A Bond That Goes Beyond Companionship
For Ottawa resident Rachel Lyons, life before her service dog Geneva was a daily battle. Now, with Geneva by her side, things look fundamentally different — and Lyons wants the people around her to understand what that really means.
Service dogs are more than just well-trained companions. For the people who depend on them, they are medical equipment, safety nets, and life-changers all rolled into one. Yet despite growing awareness, many Canadians still hold misconceptions about what service dogs do, where they're allowed, and how the public should behave around them.
What People Often Get Wrong
One of the most common issues handlers like Lyons face is unsolicited interaction — strangers reaching out to pet, call to, or distract a working dog. It might seem harmless, but for someone whose service dog is trained to detect a medical event, manage anxiety, or provide mobility assistance, that momentary distraction can have real consequences.

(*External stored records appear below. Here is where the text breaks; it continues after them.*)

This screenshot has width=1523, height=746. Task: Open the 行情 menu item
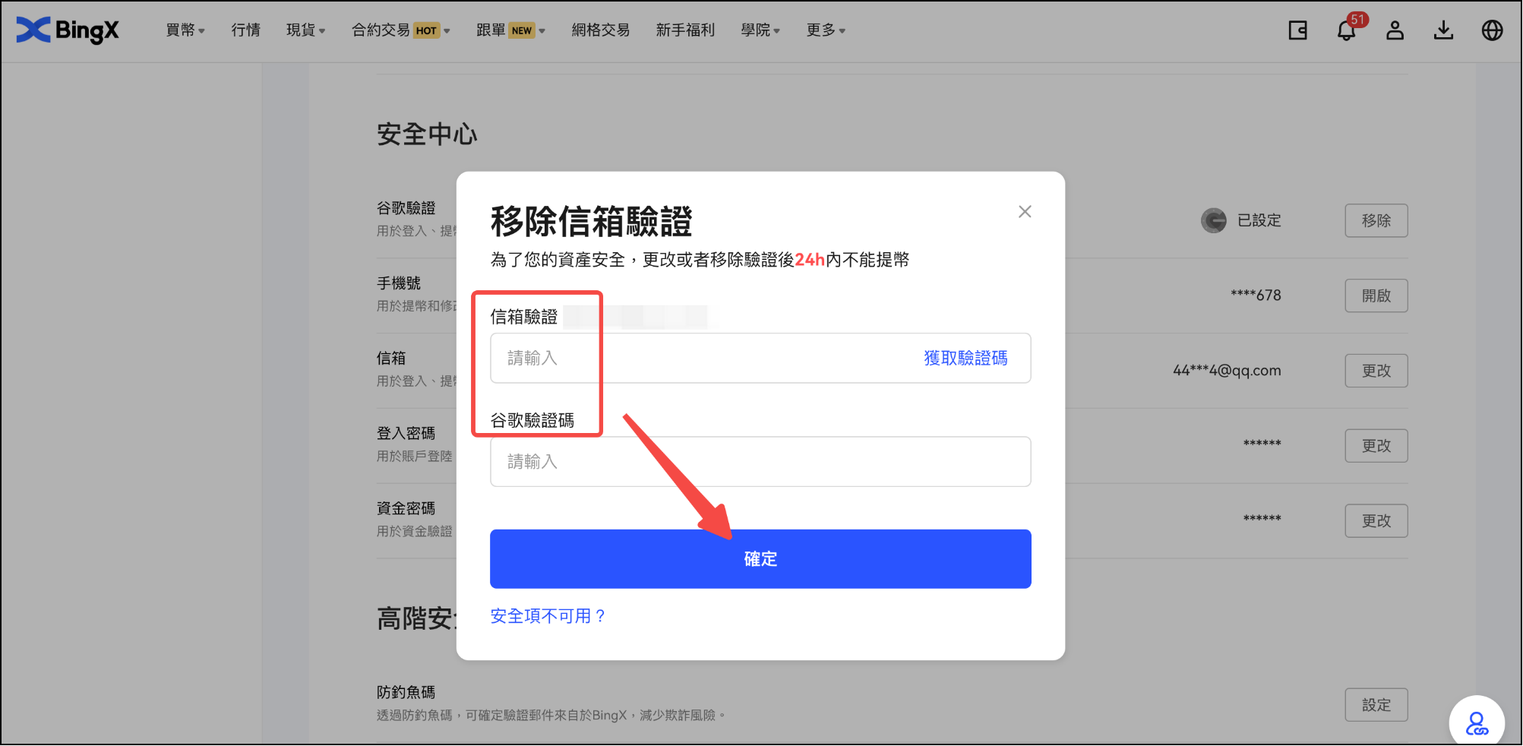(x=246, y=30)
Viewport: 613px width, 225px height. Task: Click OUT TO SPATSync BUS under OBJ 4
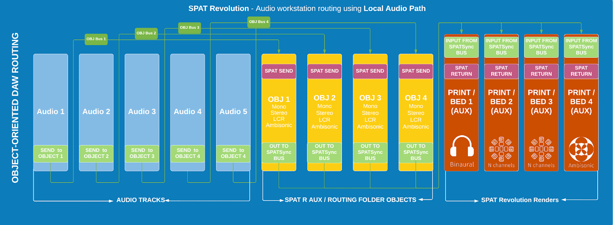(x=416, y=152)
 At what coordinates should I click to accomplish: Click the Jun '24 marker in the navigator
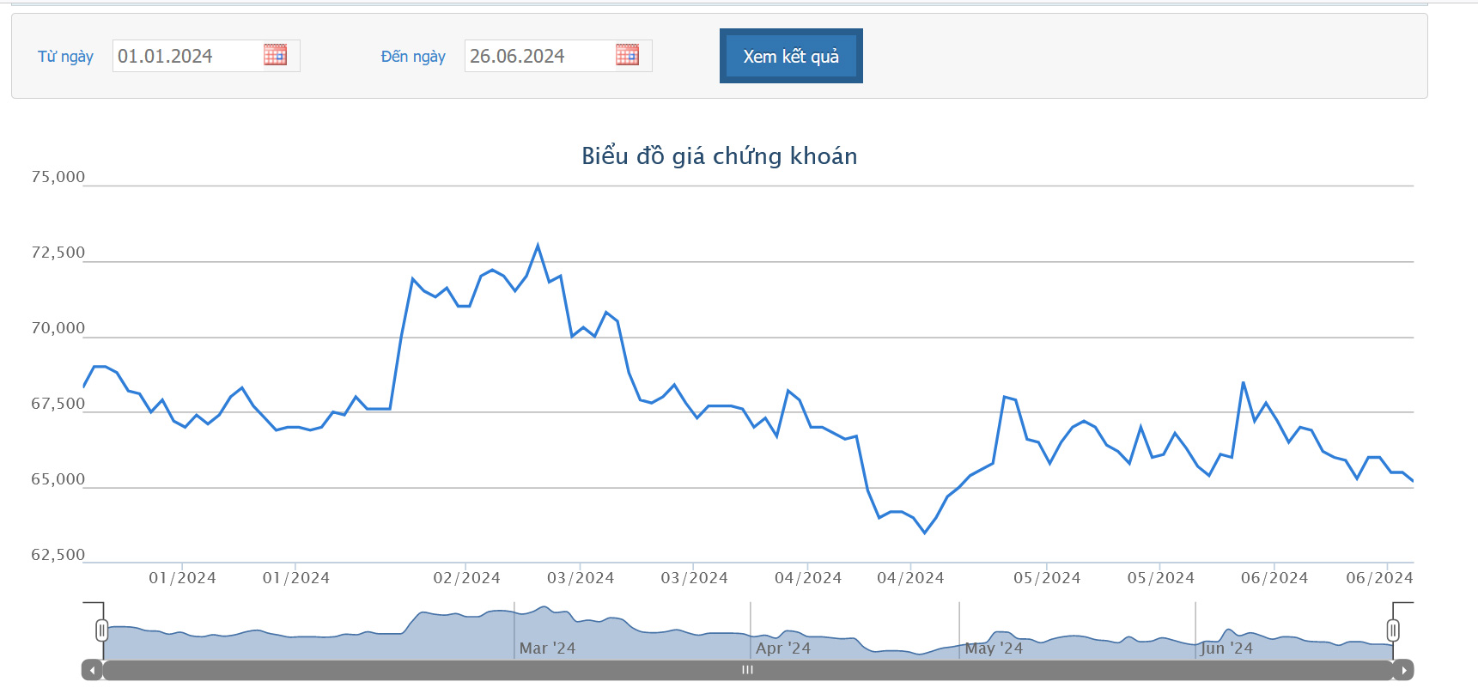click(x=1226, y=648)
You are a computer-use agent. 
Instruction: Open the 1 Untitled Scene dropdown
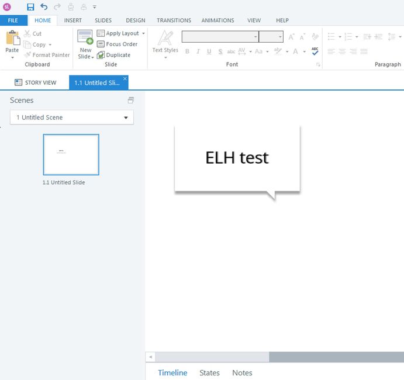(x=72, y=118)
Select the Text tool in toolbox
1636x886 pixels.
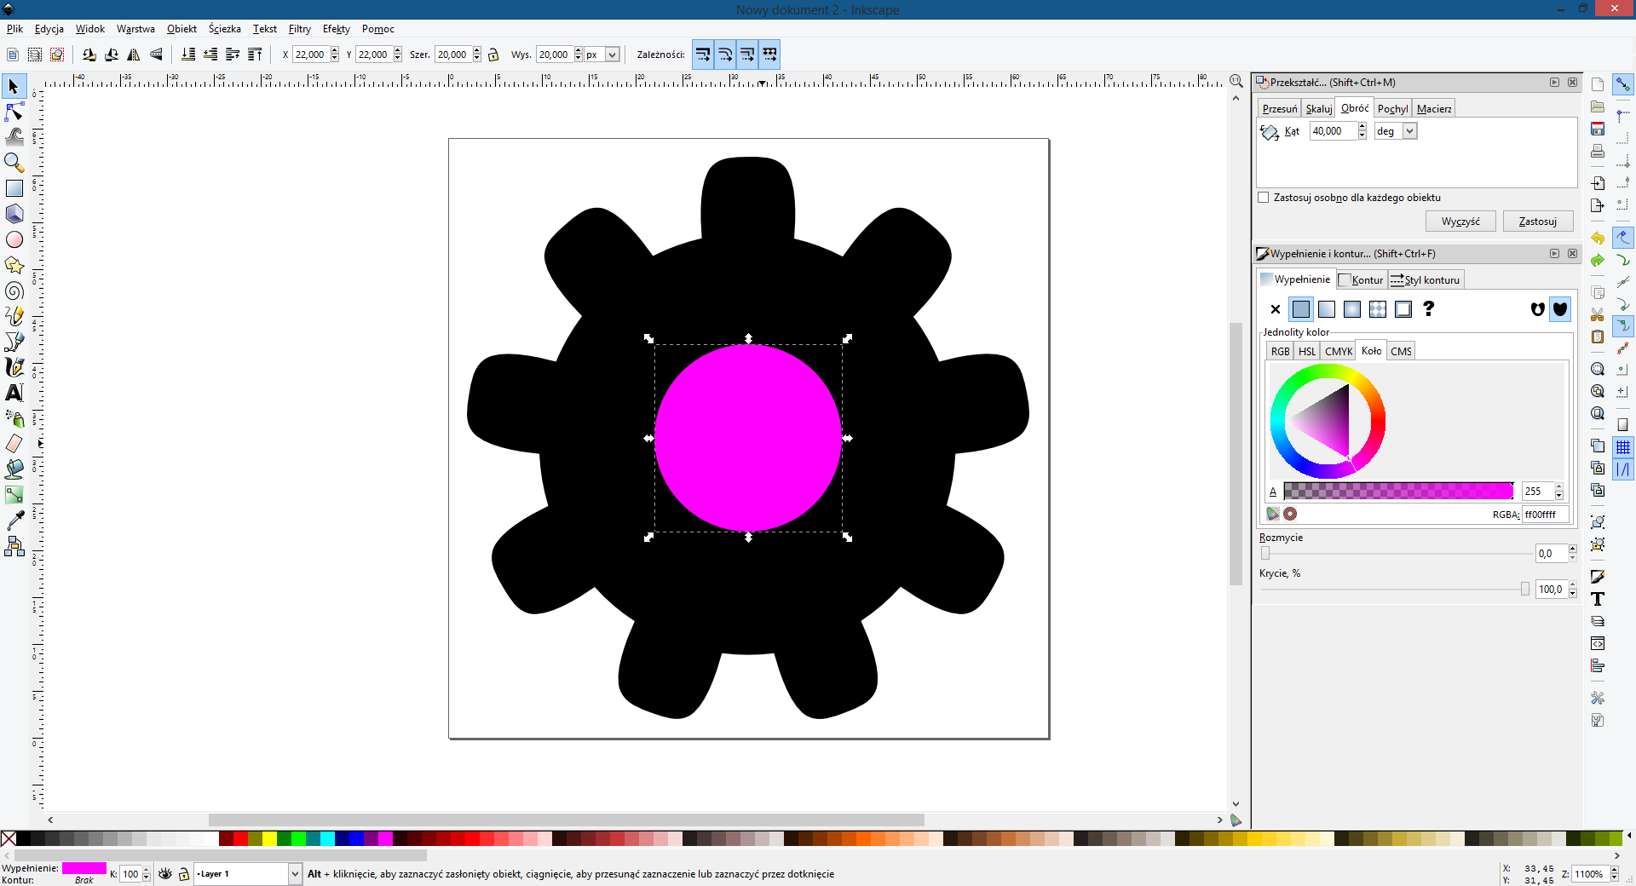point(14,393)
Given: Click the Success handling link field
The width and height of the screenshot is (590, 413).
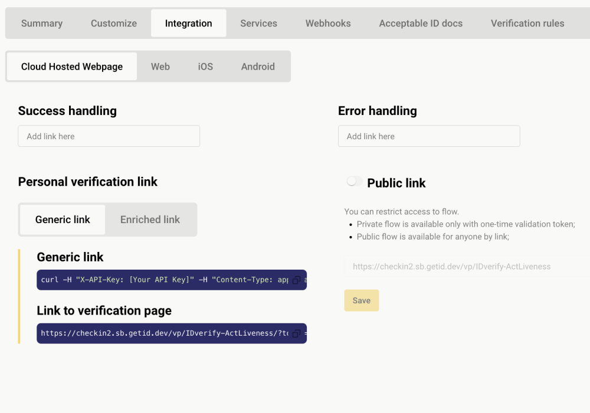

Service dogs are trained over months or even years to remain focused on their handler at all times. When a well-meaning passerby breaks that focus, even briefly, it can interrupt tasks the dog is performing that may not be visible to the naked eye.
In Canada, service dogs have legal access to most public spaces under federal and provincial human rights legislation — restaurants, transit, hospitals, and stores included. Ottawa's public transit system, OC Transpo, and venues across the city are required to accommodate certified service animals. But knowing the law is one thing; living it day to day is another.
Geneva's Impact
Lyons describes Geneva as having genuinely changed her life. That kind of transformation is something service dog users across the country speak about with remarkable consistency. The animals provide independence that many handlers say they simply couldn't have otherwise.
Training a service dog can take one to two years and cost tens of thousands of dollars, much of which is not covered by provincial health plans. Organizations across Canada, including some based in Ontario, work to match trained dogs with people who need them, but wait lists can stretch years long.
How Ottawa Can Do Better
Lyons's message is ultimately a hopeful one: greater public awareness makes life easier for everyone. A few simple guidelines go a long way.
Don't pet or distract a service dog without explicit permission from the handler. Don't ask intrusive questions about someone's disability. Do follow business owners' lead — if an establishment allows a service dog in, that's the law, not a preference. And if you're unsure whether a dog is a service animal, the only question legally permitted in Ontario is whether the dog is required because of a disability.
Ottawa is a welcoming city. And with a little more understanding about the role service dogs play, it can be even more so for the people who rely on them every day.